Another very relevant question we can ask is how quickly am I converging to the expected value? Let's plot something new. For a specific $N$, let's do the above trials thousands of times and compute how far away we are from the true expected value, on average. But wait — compute on average? This simply the law of large numbers again! For example, we are interested in, for a specific $N$, the quantity:
$$D(N) = \sqrt{ \;E\left[\;\; \left( \frac{1}{N}\sum_{i=1}^NZ_i - 4.5 \;\right)^2 \;\;\right] \;\;}$$(We take the square root so the dimensions of the above quantity and our random variables are the same).
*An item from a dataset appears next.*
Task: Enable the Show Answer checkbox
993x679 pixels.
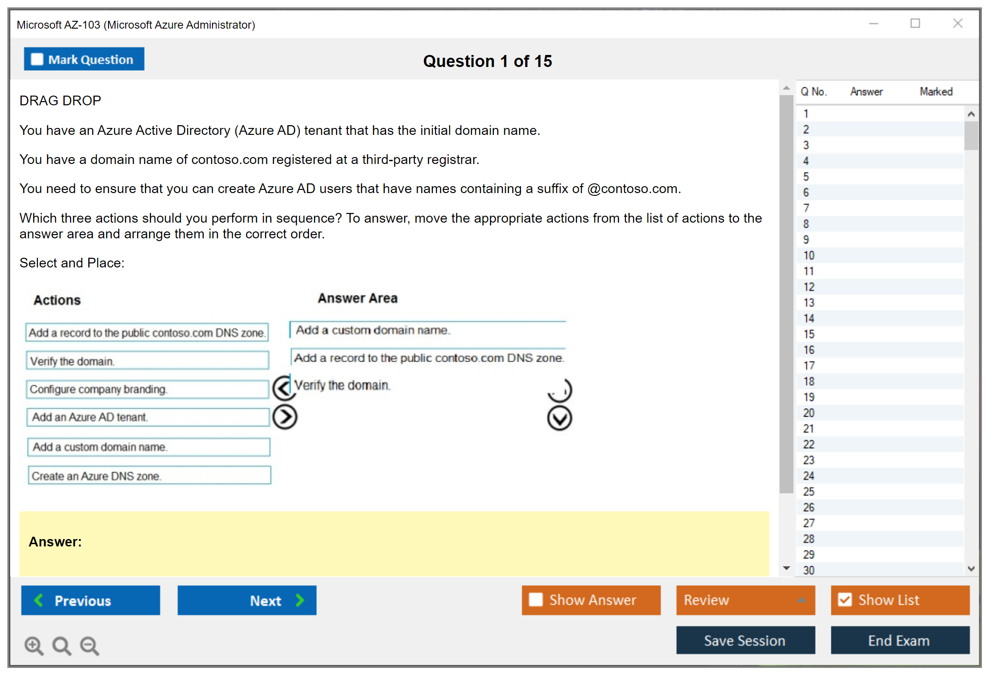Action: click(x=536, y=600)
As the above is an expected value, it can be approximated using the law of large numbers: instead of averaging $Z_i$, we calculate the following multiple times and average them:
$$ Y_k = \left( \;\frac{1}{N}\sum_{i=1}^NZ_i - 4.5 \; \right)^2 $$i.e., we consider the average
$$ \sqrt{\frac{1}{N_Y} \sum_{k=1}^{N_Y} Y_k} \approx D(N) $$where $N_Y$ is some suitably large number.
In [4]:
figsize( 12.5, 4)
N_Y = 250
D_N_results = []
N_array = np.arange( 0, 50000, 2500 )
lambda_ = 4.5
expected_value = 4.5
def D_N( n ):
Z = poi( lambda_, size = (n, N_Y) )
average_Z = Z.mean(axis=0)
return np.sqrt( ( (average_Z - expected_value)**2 ).mean() )
for n in N_array:
D_N_results.append( D_N(n) )
plt.xlabel( "$N$" )
plt.ylabel( "expected squared-distance from true value" )
plt.plot(N_array, D_N_results, lw = 1,
label="expected distance between\n\
expected value and \naverage of $N$ random variables.")
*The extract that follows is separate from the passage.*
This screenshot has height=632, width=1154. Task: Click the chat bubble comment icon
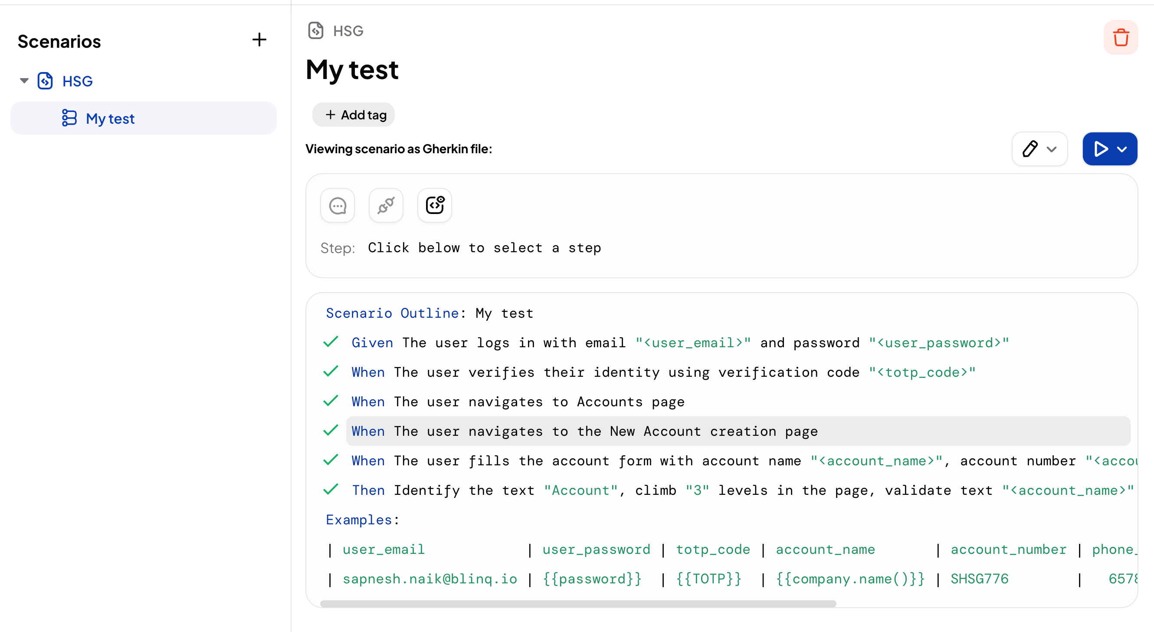click(x=337, y=206)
plt.plot( N_array, np.sqrt(expected_value)/np.sqrt(N_array), lw = 3, ls = "--",
label = r"$\frac{\sqrt{\lambda}}{\sqrt{N}}$" )
plt.legend()
plt.title( "How 'fast' is the sample average converging? " )
Out[4]:
As expected, the expected distance between our sample average and the actual expected value shrinks as $N$ grows large. But also notice that the rate of convergence decreases, that is, we need only 10 000 additional samples to move from 0.020 to 0.015, a difference of 0.005, but 20 000 more samples to again decrease from 0.015 to 0.010, again only a 0.005 decrease.
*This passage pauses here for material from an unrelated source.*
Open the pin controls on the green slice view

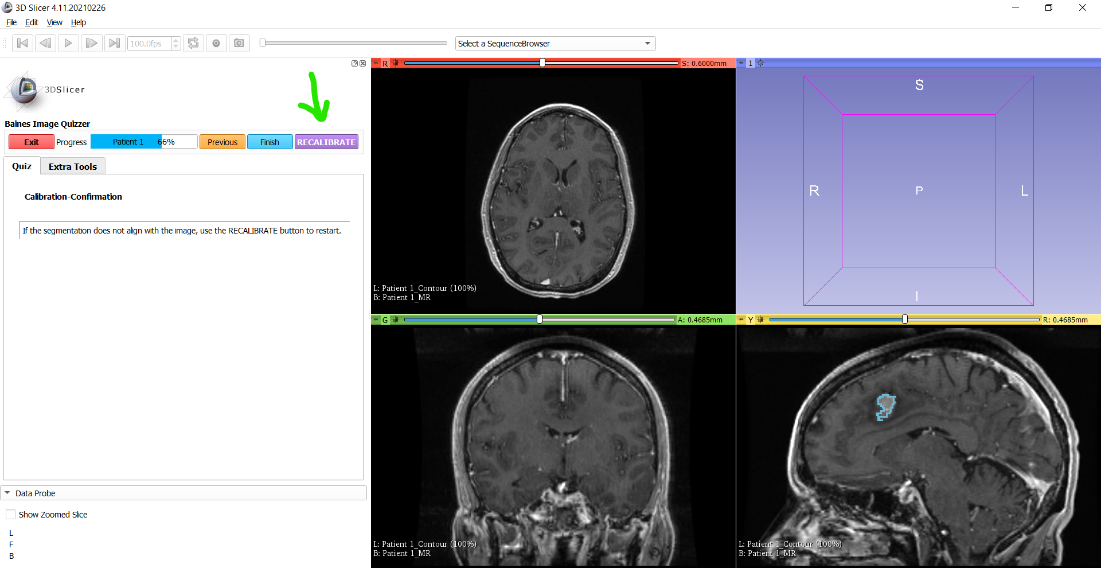coord(376,320)
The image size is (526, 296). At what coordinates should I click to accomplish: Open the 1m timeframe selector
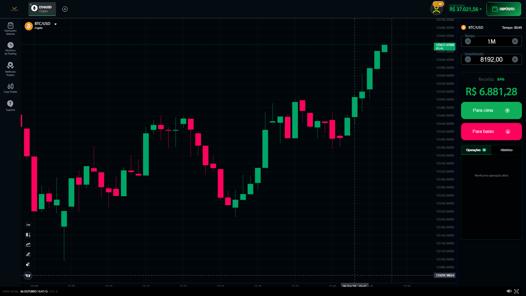[x=28, y=225]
It turns out we can measure this rate of convergence. Above I have plotted a second line, the function $\sqrt{\lambda}/\sqrt{N}$. This was not chosen arbitrarily. In most cases, given a sequence of random variable distributed like $Z$, the rate of converge to $E[Z]$ of the Law of Large Numbers is
$$ \frac{ \sqrt{ \; Var(Z) \; } }{\sqrt{N} }$$This is useful to know: for a given large $N$, we know (on average) how far away we are from the estimate. On the other hand, in a Bayesian setting, this can seem like a useless result: Bayesian analysis is OK with uncertainty so what's the statistical point of adding extra precise digits? Though drawing samples can be so computationally cheap that having a larger $N$ is fine too.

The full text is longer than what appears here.